We live in a society where people artificially enhanced by steroids are allowed homerun records as if they achieved it solely by their own natural abilities and where white collar crime is punished with a watered down country club prison environment even if it has taken food off people's tables like any other common act of crime. Since the time of Michael Milken and the S&L crisis to Enron, WorldCom, Subprime loans, payday loans, and the current reigning champion, Bernie Madoff, there have always been those who have hidden their questionable practices behind the trappings of educated industry jargon, titles that only mean a person has the "potential" to achieve something legitimately, and the validation of an entourage of "yes" men. So is it a real surprise that the next incarnation of "justified greed" should be the unnatural, impossible to compete against "supertrades" of machines?
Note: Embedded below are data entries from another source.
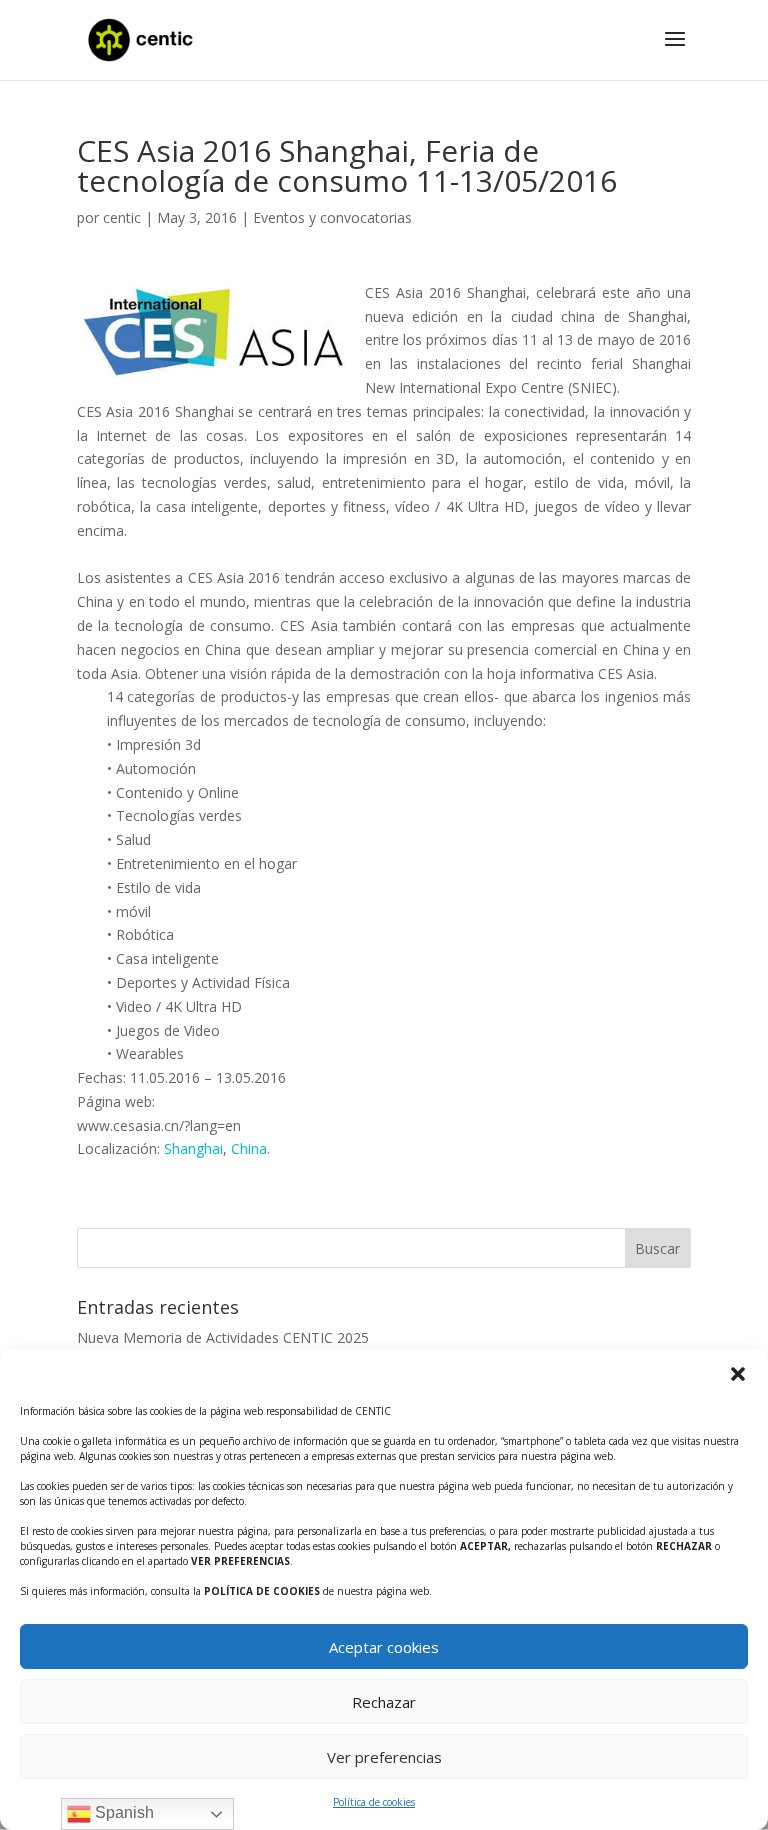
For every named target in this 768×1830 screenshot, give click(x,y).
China (249, 1148)
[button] (738, 1374)
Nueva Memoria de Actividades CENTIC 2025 (223, 1337)
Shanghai (193, 1148)
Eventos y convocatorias (332, 217)
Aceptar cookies (384, 1647)
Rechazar (384, 1702)
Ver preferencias (384, 1757)
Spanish (122, 1812)
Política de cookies (374, 1802)
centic (122, 217)
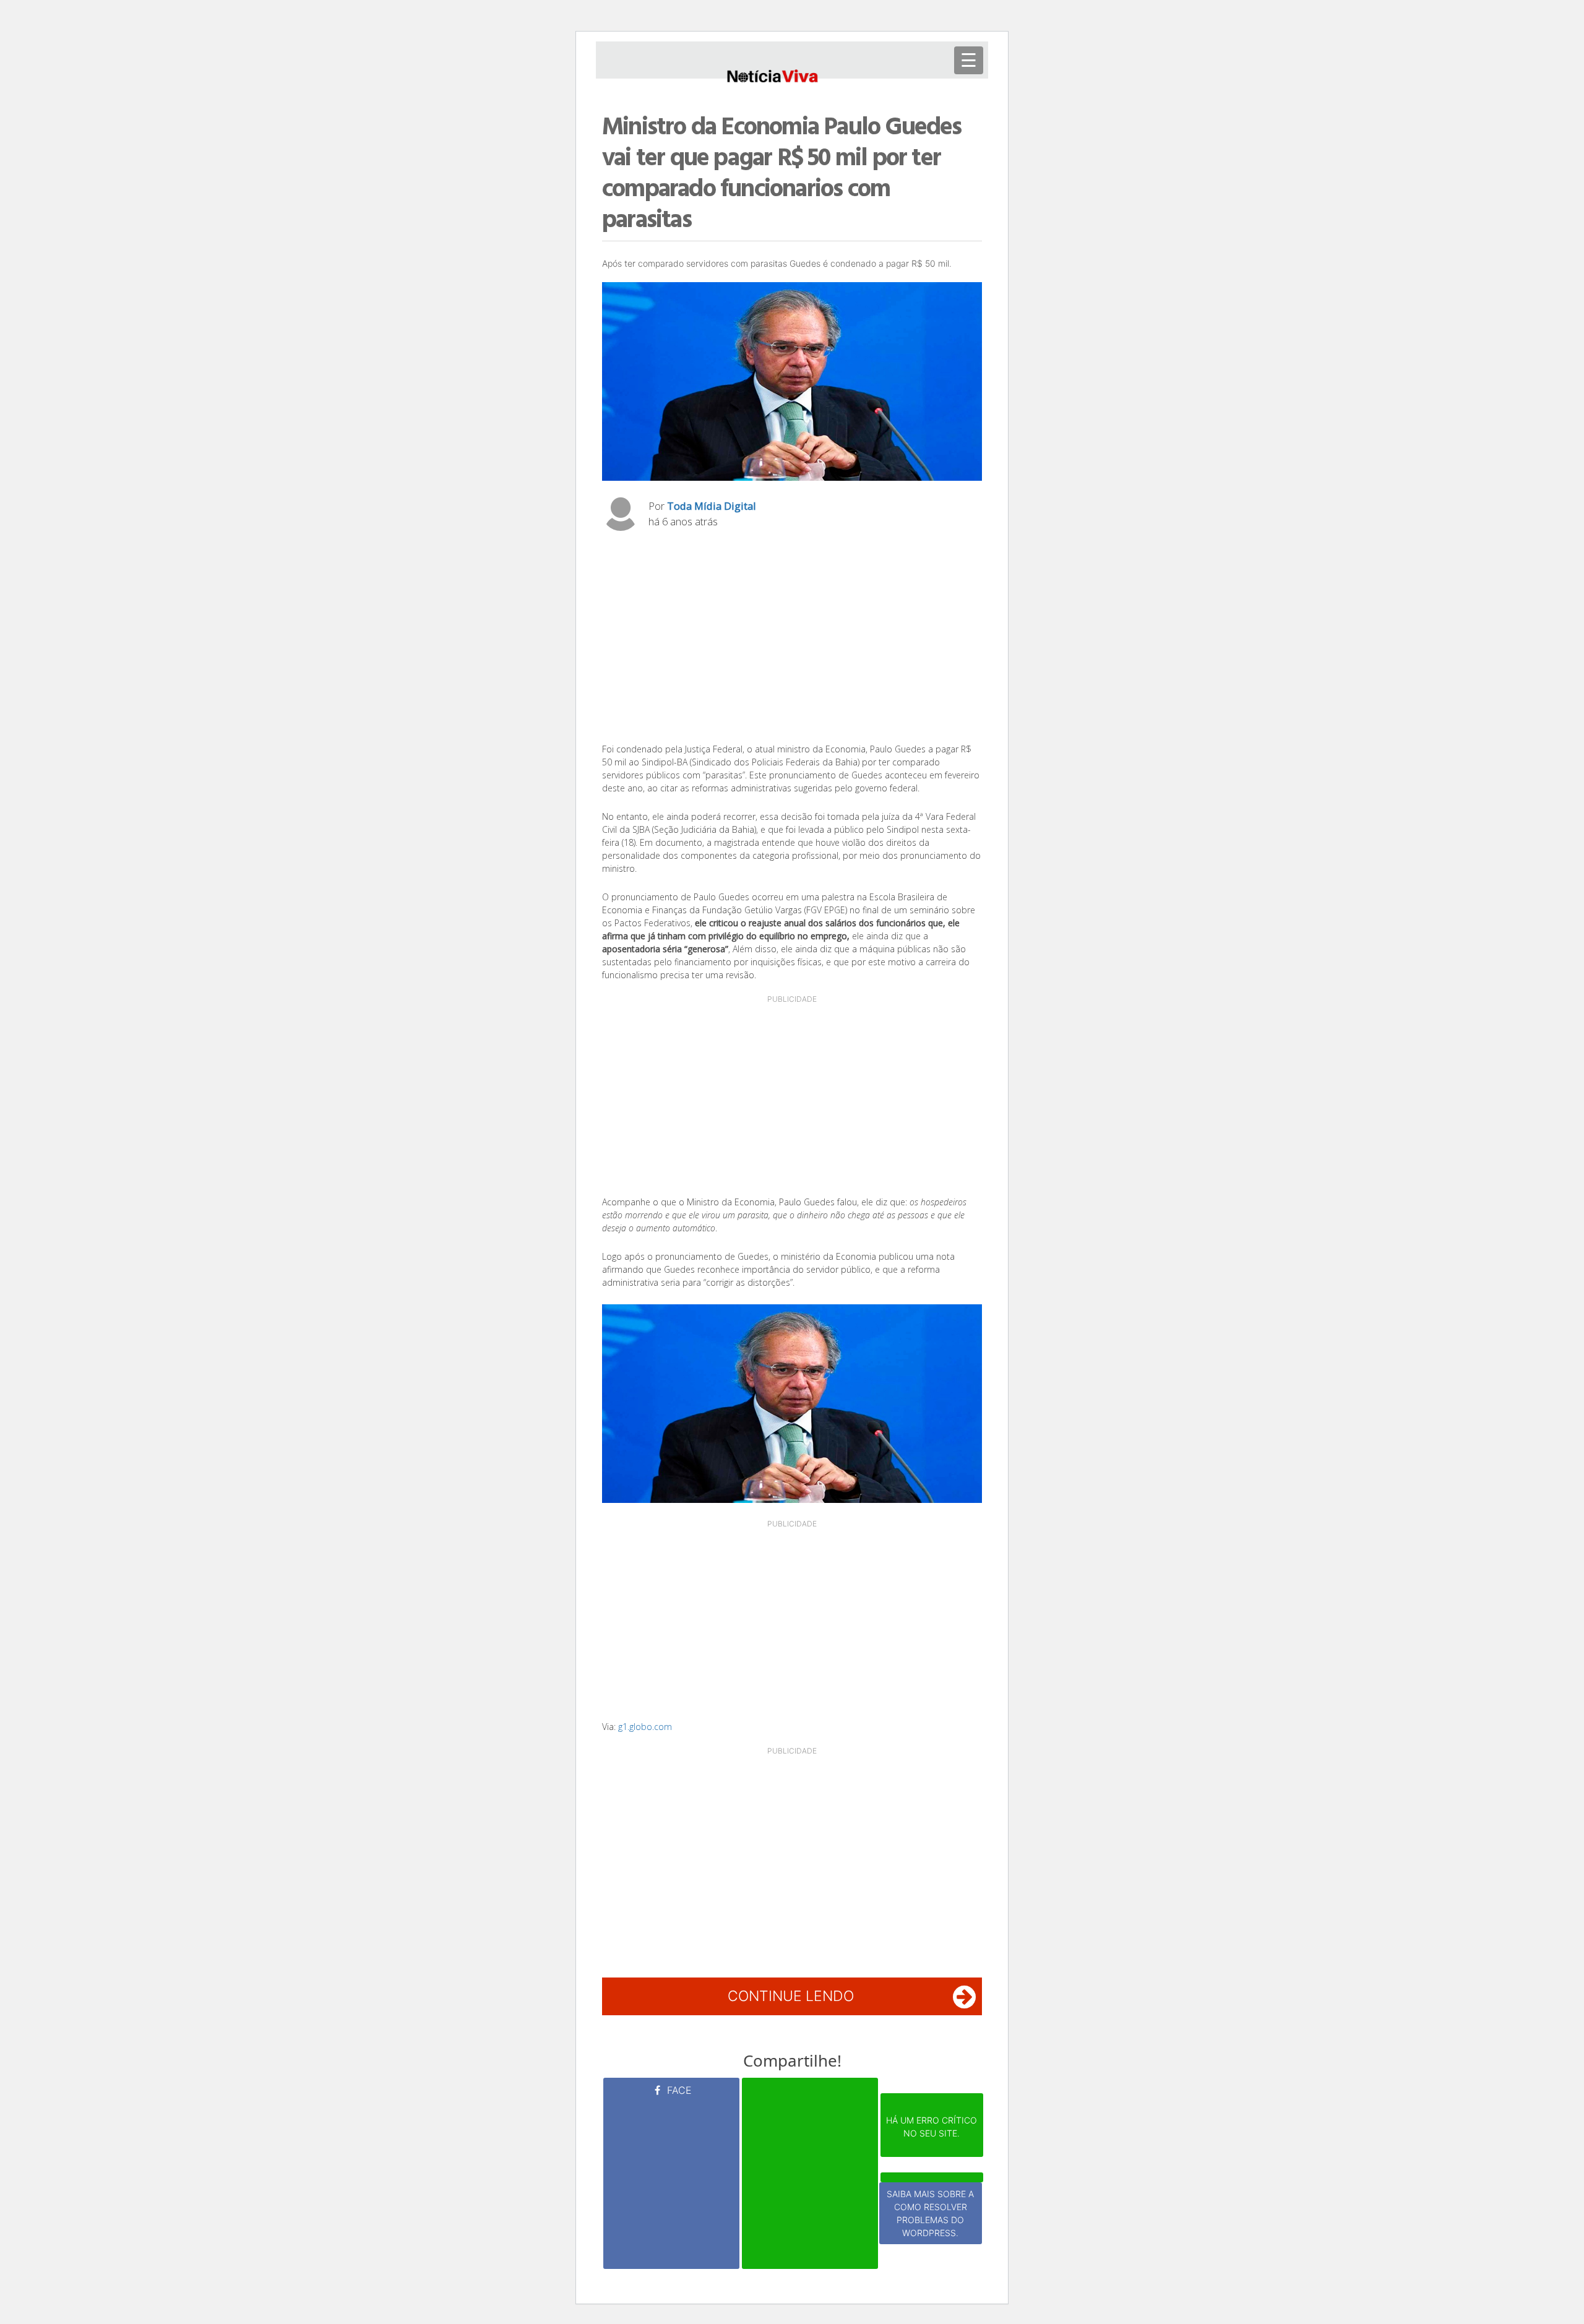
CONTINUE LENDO (791, 1996)
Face (678, 2090)
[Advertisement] (792, 640)
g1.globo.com (645, 1726)
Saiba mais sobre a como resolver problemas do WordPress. (930, 2213)
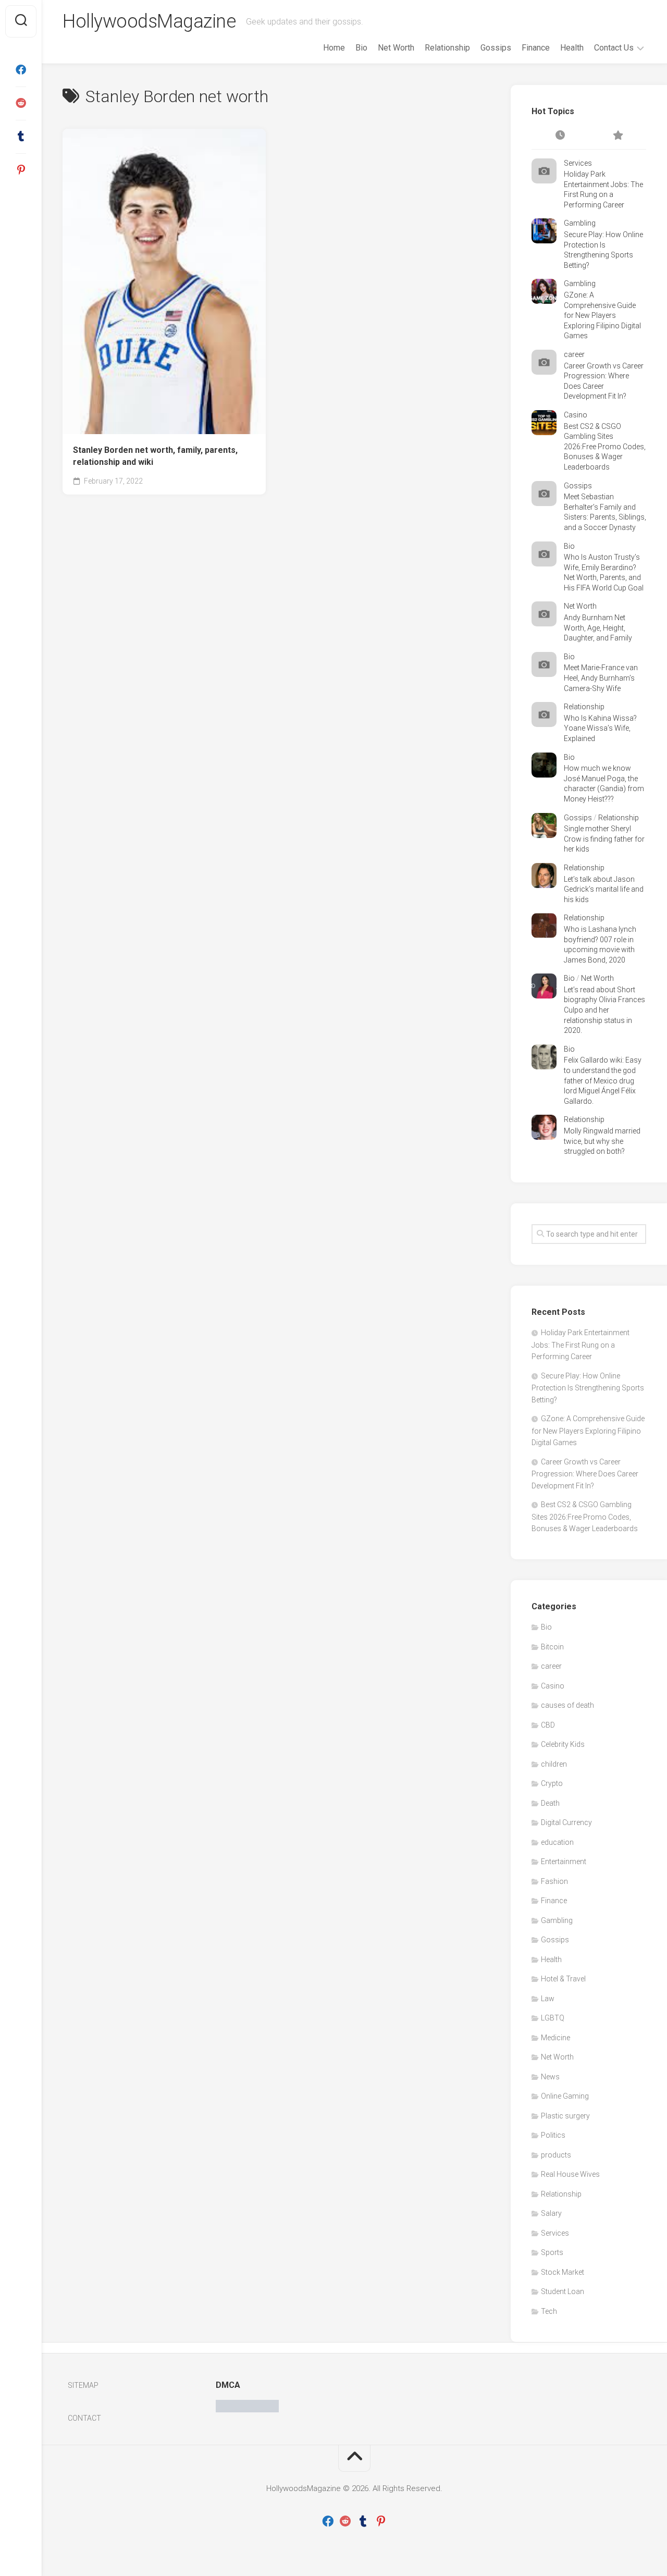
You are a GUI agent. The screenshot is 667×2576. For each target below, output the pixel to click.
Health (572, 48)
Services (578, 163)
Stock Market (562, 2272)
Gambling (580, 223)
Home (334, 48)
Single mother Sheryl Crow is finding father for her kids (604, 838)
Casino (575, 415)
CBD (548, 1725)
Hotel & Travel (563, 1979)
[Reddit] (20, 103)
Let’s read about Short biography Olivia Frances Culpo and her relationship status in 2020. (604, 1009)
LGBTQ (552, 2018)
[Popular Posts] (617, 136)
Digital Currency (566, 1822)
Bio (361, 48)
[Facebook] (20, 69)
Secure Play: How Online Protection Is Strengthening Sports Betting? (588, 1388)
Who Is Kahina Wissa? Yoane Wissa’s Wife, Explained (600, 728)
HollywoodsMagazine (149, 21)
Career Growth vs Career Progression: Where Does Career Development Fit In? (585, 1474)
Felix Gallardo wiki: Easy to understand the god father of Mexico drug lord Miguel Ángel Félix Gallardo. (602, 1080)
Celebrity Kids (563, 1744)
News (550, 2077)
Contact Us (614, 48)
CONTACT (84, 2418)
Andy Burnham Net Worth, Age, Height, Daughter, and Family (598, 627)
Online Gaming (565, 2096)
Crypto (552, 1783)
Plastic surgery (565, 2116)
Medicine (555, 2037)
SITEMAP (83, 2385)
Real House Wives (570, 2174)
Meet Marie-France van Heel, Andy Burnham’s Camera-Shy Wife (601, 677)
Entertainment (563, 1861)
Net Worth (396, 48)
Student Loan (562, 2291)
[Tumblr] (20, 136)
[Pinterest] (20, 169)
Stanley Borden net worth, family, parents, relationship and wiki (155, 456)
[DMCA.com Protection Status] (247, 2410)
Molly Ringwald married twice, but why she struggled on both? (602, 1141)
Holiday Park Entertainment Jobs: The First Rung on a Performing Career (580, 1344)
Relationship (447, 48)
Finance (536, 48)
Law (547, 1998)
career (574, 354)
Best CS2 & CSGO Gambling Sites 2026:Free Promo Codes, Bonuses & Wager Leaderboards (605, 446)
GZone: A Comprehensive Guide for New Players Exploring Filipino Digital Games (602, 315)
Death (550, 1803)
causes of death (567, 1705)
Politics (553, 2135)
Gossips (495, 48)
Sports (552, 2252)
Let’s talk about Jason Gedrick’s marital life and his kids (604, 889)
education (557, 1842)
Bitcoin (552, 1647)
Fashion (554, 1881)
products (556, 2155)
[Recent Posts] (560, 136)
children (554, 1764)
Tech (549, 2311)
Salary (551, 2213)
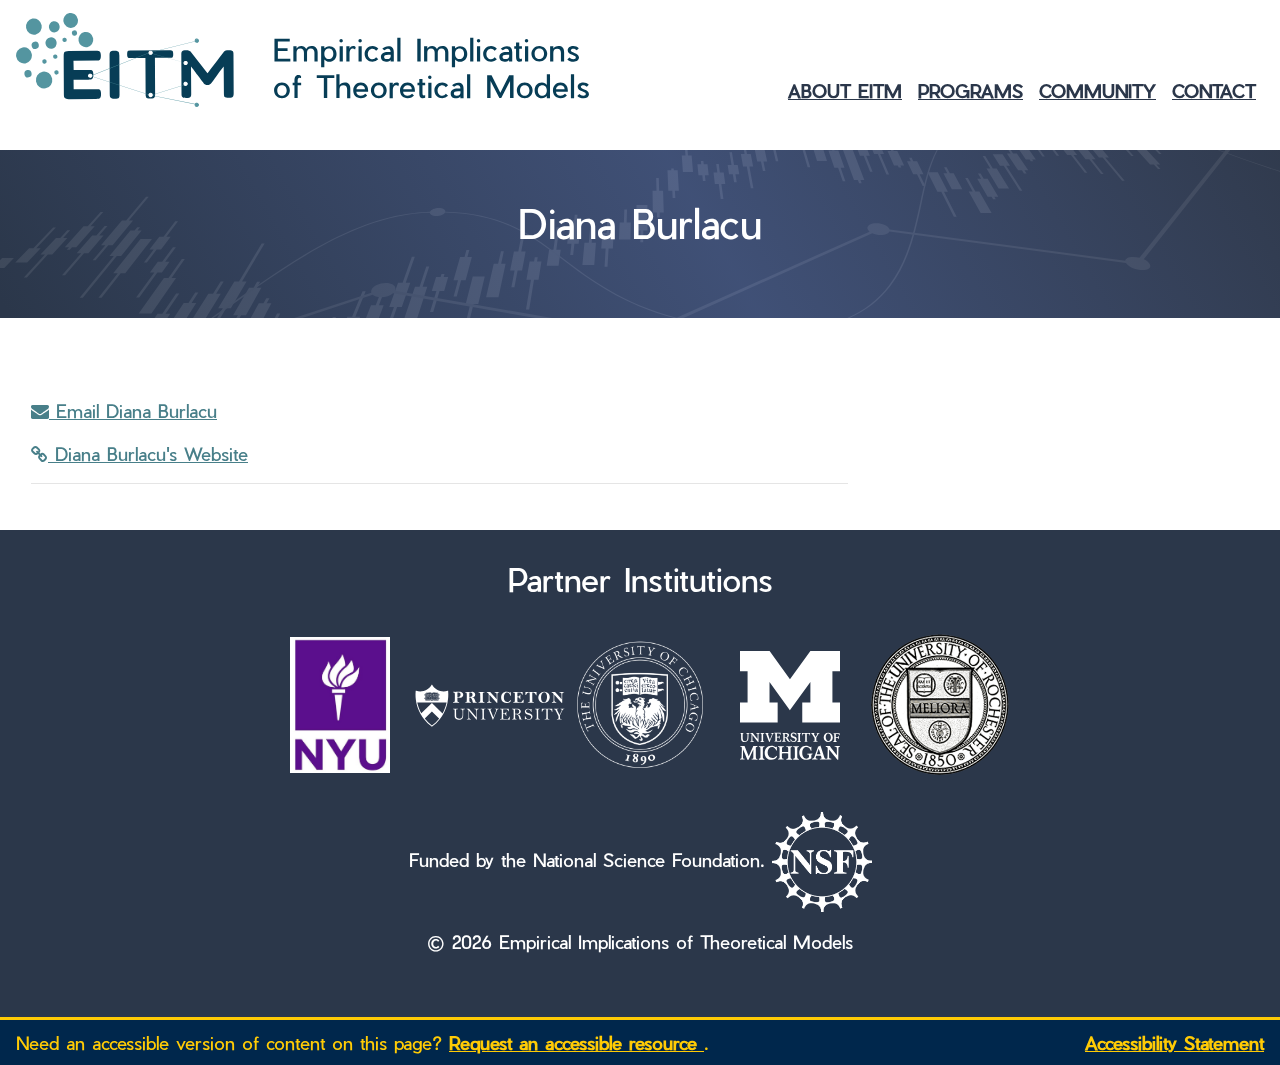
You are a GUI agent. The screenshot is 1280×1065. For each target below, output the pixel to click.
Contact (1214, 90)
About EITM (845, 90)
- Thursday July 30, 2009 01:21PM EDT

The "game" has always been rigged to some degree but we are now at the point where massive amounts of people can see that something is unfair and speak up but it proceeds anyway. For example, where is the "popular consent" when bailouts are rushed through without a vote by "We the people"? How can our money be "volunteered" to rescue people who are out of touch with everyday living and act in ways that would send most readers here to the poor house after being told "take responsibility for your actions". This "dig your way out of the hole" thinking began under the last administration and continues into the current.

- Thursday July 30, 2009 01:39PM EDT

Wow,you get to see the order(ahead of everyone else) and then use that information to run ahead and make a trade. If you werent Goldman(see every financial goverment officials resume) it would be FRONTRUNNING. You try what they are doing and your going to jail and the presure to procecute will come from Goldman. Who also has a lot of friends at the SEC that they use to keep competition out of their franchises.

- Thursday July 30, 2009 03:19PM EDT

I am taking some profits today...whew its been a great 3 months..thanks folks..

- Thursday July 30, 2009 04:19PM EDT

Sickening how all these analysts are popping up telling us that HFT is good for the market! It's a ponzi scheme...on top of the ponzi schemes they already run. These greedy SOB's werent having enough fun using these analysts. They are jacking everyone, every trade.